In that episode, Newman hatches a scheme along with Kramer to collect bottles and cans and drive them in a truck to Michigan, which offered 10 cents for each returned container, compared to New York’s 5 cents. In states such as Michigan and New York, consumers pay 5 or 10 cents more than retail price for each container, but can get that money back by returning the bottles. In Michigan, the amount of bottle fees which remain unredeemed by consumers at the end of the year “escheats” to the state (i.e. they seize it as “unclaimed” property). The state keeps 75% and gives 25% to beverage retailers.

Newman’s scheme is one which is quite familiar to Michigan legislators, whose escheat revenue is threatened whenever people try to redeem containers not purchased in Michigan. In 2008, Michigan passed a law requiring that high-volume beverage manufacturers affix a Michigan-unique mark to their containers and dictating that those containers can only be sold in Michigan. Businesses that sell products in Michigan not containing the unique mark, as well as sales of products with the unique mark in any other state, face criminal charges punishable by up to six months in prison and a $2,000 fine per beverage sold in violation of the statute.

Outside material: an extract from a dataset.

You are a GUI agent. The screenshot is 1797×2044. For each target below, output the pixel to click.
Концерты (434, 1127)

In order to avoid criminal punishment, America’s beverage manufacturers and retailers must spend millions to set up an entirely separate production, warehousing, and distribution system for Michigan, which must insure Michigan-unique product are sold only in Michigan. The Michigan law thus not only polices what happens within its own borders, but also purports to regulate commercial conduct in the other 49 states.

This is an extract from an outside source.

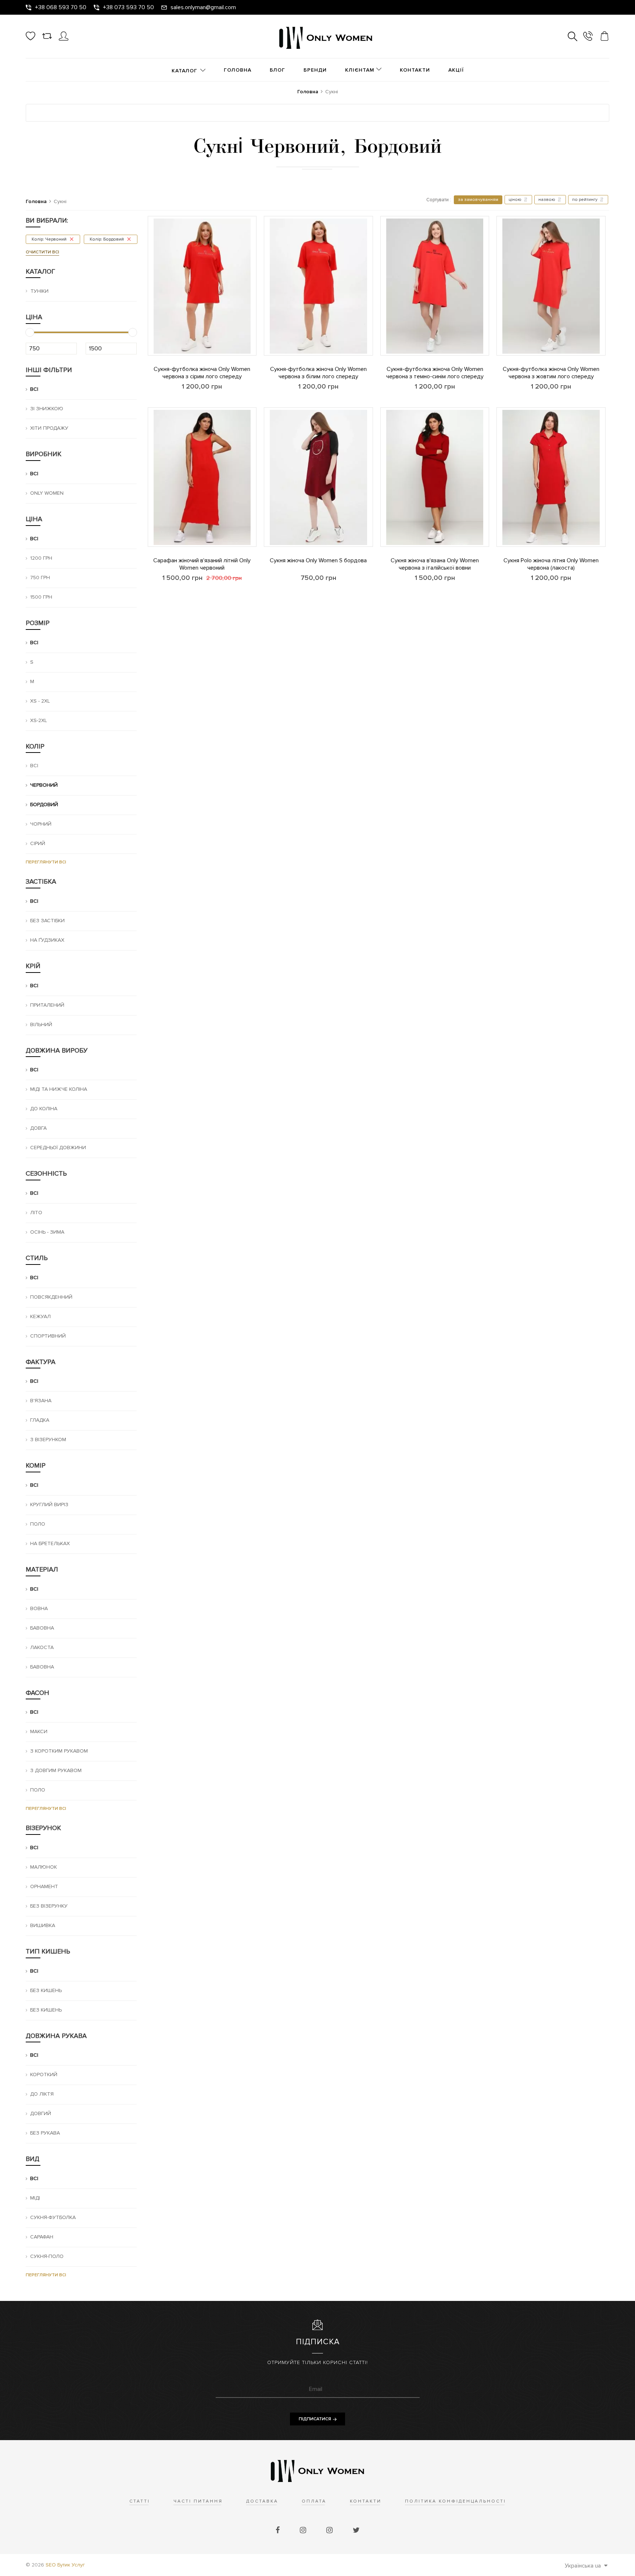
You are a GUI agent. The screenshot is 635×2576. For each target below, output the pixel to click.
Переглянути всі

A national beverage company trade association sued Michigan earlier this year, arguing that the law violates that part of the U.S. Constitution’s Commerce Clause, which prohibits states from passing laws which discriminate against interstate trade. A federal district court judge rejected the association’s motion for summary judgment, and the Sixth Circuit accepted American Beverage Association v. Snyder on interlocutory appeal.

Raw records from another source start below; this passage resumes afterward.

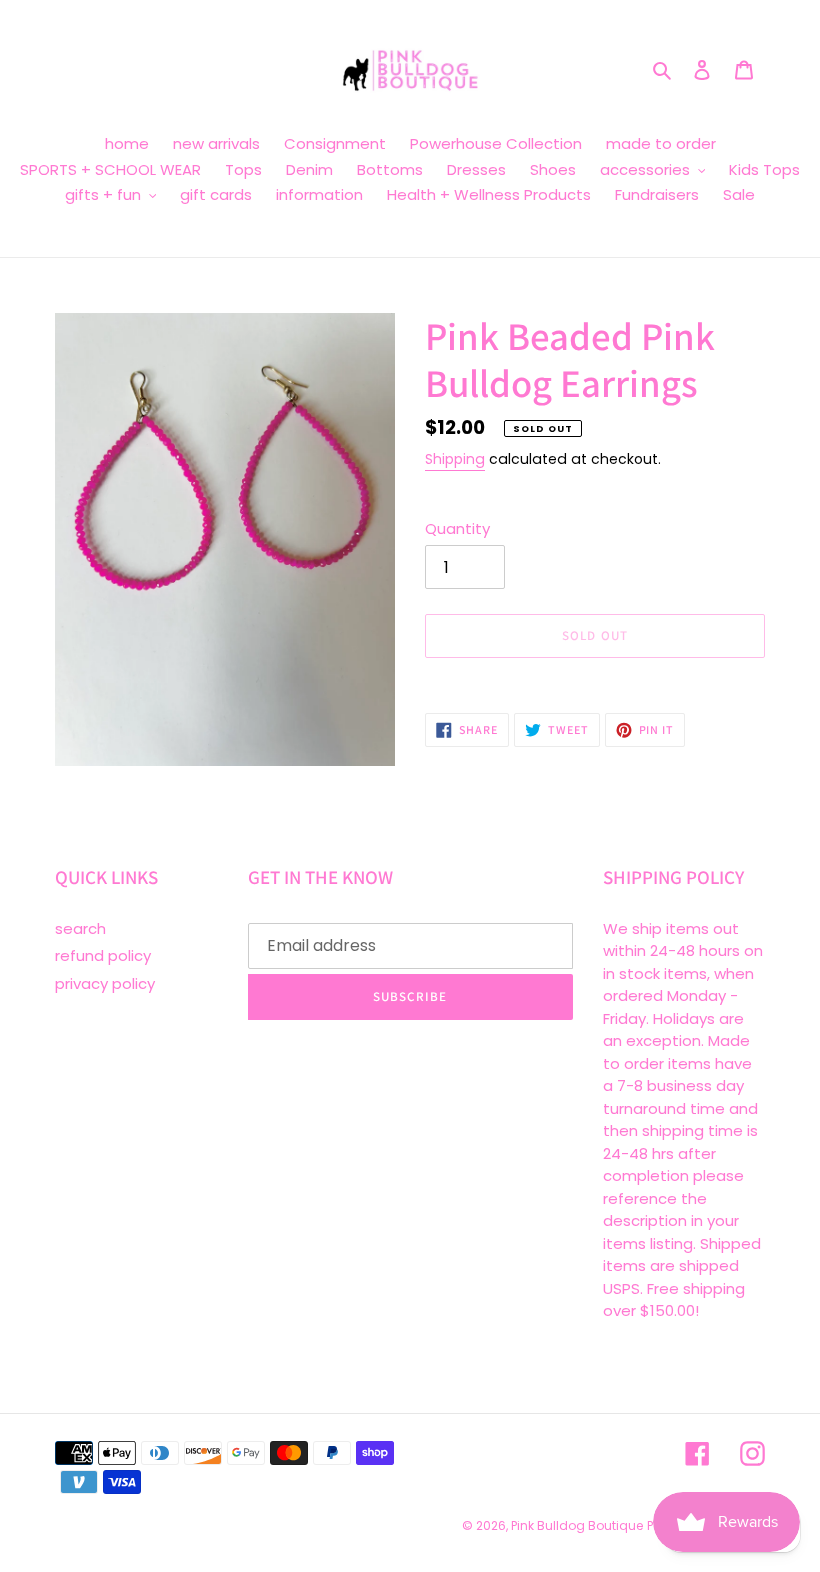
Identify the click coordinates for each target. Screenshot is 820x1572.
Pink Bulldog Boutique (577, 1525)
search (80, 928)
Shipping (455, 459)
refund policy (103, 955)
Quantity (457, 528)
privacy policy (105, 983)
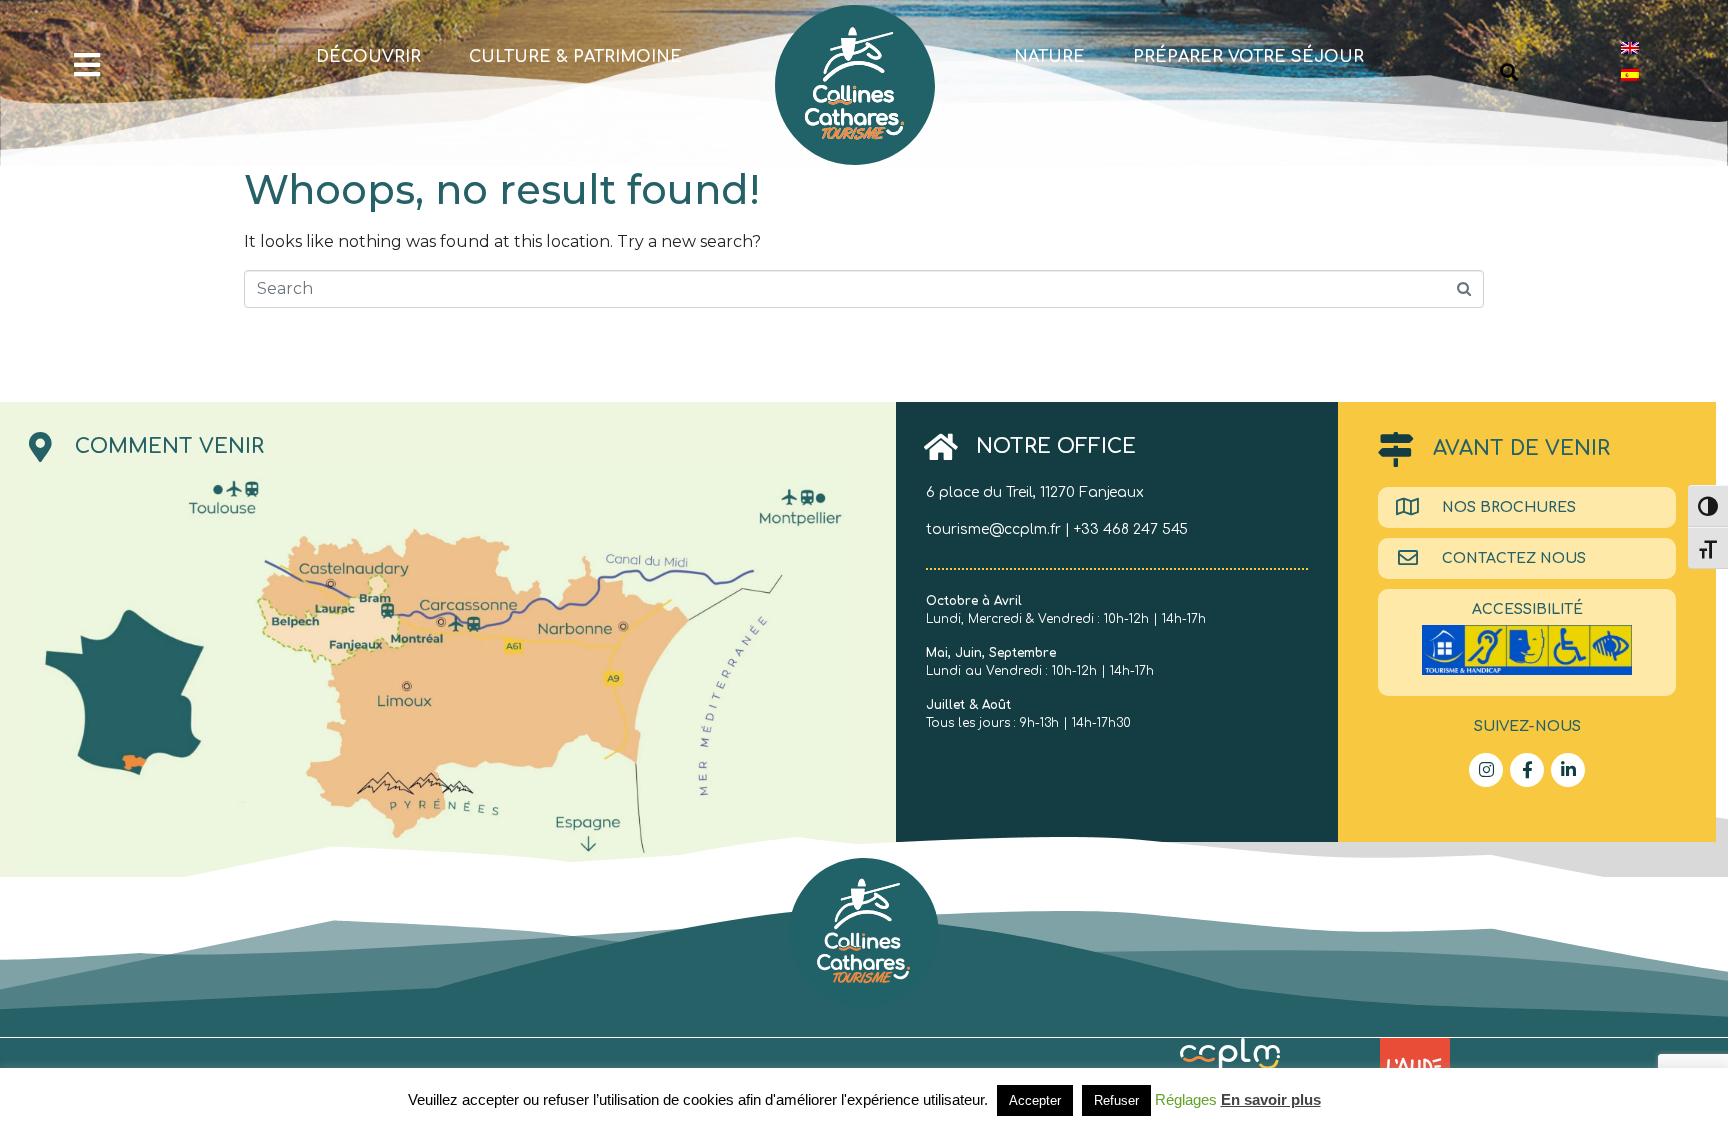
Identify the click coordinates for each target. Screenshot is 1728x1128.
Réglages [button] (1186, 1099)
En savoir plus (1271, 1099)
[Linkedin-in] (1568, 770)
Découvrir (368, 57)
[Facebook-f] (1527, 770)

Washington Legal Foundation filed an amicus brief Friday supporting the association’s appeal. Although this is an issue of first impression in the Sixth Circuit, this case isn’t a close call. The circuit court should follow the lead of a district court in New York which, in 2009, struck down a law similar to Michigan’s that New York had adopted as a Commerce Clause violation.

As we argue in our brief, Michigan’s bottle bill is exactly the kind of law the Constitution’s framers had in mind when it wrote the Commerce Clause. The Supreme Court has held that “a state statute the directly regulates or discriminates against interstate commerce” is “virtually per se invalid.” Michigan’s impermissibly law walls off its market from the rest of the country to advance its interest in taking as much unclaimed deposit revenue as possible. It also criminalizes beverage sales occurring outside of Michigan. Imagine what would happen if each state passed a law similar to Michigan’s – interstate sales of soda, beer, bottled water, etc., would virtually cease to exist.

A mechanism to stop real-life perpetrators of Newman and Kramer bottle redemption schemes in Michigan was already in place: civil fines and criminal punishment of those who turn in non-Michigan drink containers. Instead of treading on the rights of businesses trying to sell their products in a national market, individual fraudsters should be the ones to pay for their pursuit of Michigan citizens’ dimes.